As we did with the definition of augmented reality, let’s break this definition statement down into its constituent parts and see if we can work out its overall meaning.
A medium …
The preceding blog post outlined why augmented reality should be considered as a communications medium rather than a technology. Virtual reality is similar in that it relies on lots of constituent technologies but its ultimate purpose is to deliver an experience to the consumer. In that sense virtual reality is a medium or an art form, much in the same way that print, music or cinema are. Like any communications medium, if the artistic content delivered by augmented reality is not compelling for the consumer then the sophisticated technology generally won’t rescue the experience. Remember our previous analogy with CGI effects in movies – they can make a good movie great but they can’t rescue a movie with a dire plot and poor acting.
… composed of interactive computer simulations …
The computer simulations are composed of the same type of digital information and content discussed for augmented reality, such as text, graphics, video, audio and, with appropriate devices, even esoteric information such as touch, taste and smell. As with augmented reality, virtual reality has a requirement that the consumer be able to interact with the digital information and objects within the computer simulations. In other words the digital information should be updated in accordance with actions carried out by the consumer on it, such as physically manipulating computer-generated objects with the hands or controlling computer-generated objects with voice or gesture commands. An important aspect of virtual reality is that the consumer is not limited to passively watching the computer simulation unfold in a prescribed fashion in front of them.
… that sense the participant’s position …
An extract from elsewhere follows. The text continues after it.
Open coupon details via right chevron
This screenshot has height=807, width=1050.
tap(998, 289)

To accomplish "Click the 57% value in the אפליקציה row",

Virtual reality systems track the physical position and orientation of the participant (consumer). Therefore changes in participant position or orientation cause appropriate and accurate updates to the position and orientation of scenes and objects depicted in the computer simulation. For example, if the participant takes a step forward in the physical world then the scenes and objects in the computer-generated virtual world need to be redisplayed as if they have moved a corresponding distance in an appropriate direction. If the participant turns their head then the scenes and objects in the virtual world need to be redisplayed as if they have rotated a corresponding distance and in an appropriate direction.
… and replace or augment the feedback to one or more senses – giving the feeling of being immersed or being present in the simulation
Now we come to the essence of what distinguishes virtual reality from augmented reality. Generally, virtual reality creates a completely synthetic (computer-generated) environment. The only thing impinging on the senses of the consumer is digital content, with the physical world essentially abstracted or completely removed. Compare this with augmented reality where digital information is “overlaid onto the physical world”. With augmented reality the consumer perceives the digital information and the physical world together. With virtual reality the digital information is perceived in isolation. Note also that virtual reality systems attempt to induce immersion – whereby the consumer is fooled into believing that the computer-generated virtual world is, in some meaningful way, real. This is why virtual reality is a very effective medium for training and educating people in disciplines and scenarios that are difficult or expensive to physically create.
You made it all the way through – congratulations! Hopefully we have a clear and common understanding of Sentireal’s preferred definition of the term “virtual reality” and how it relates to “augmented reality”. Having covered the technical formalities, future blog posts will start to look at how we can apply these media to education and medical applications and products.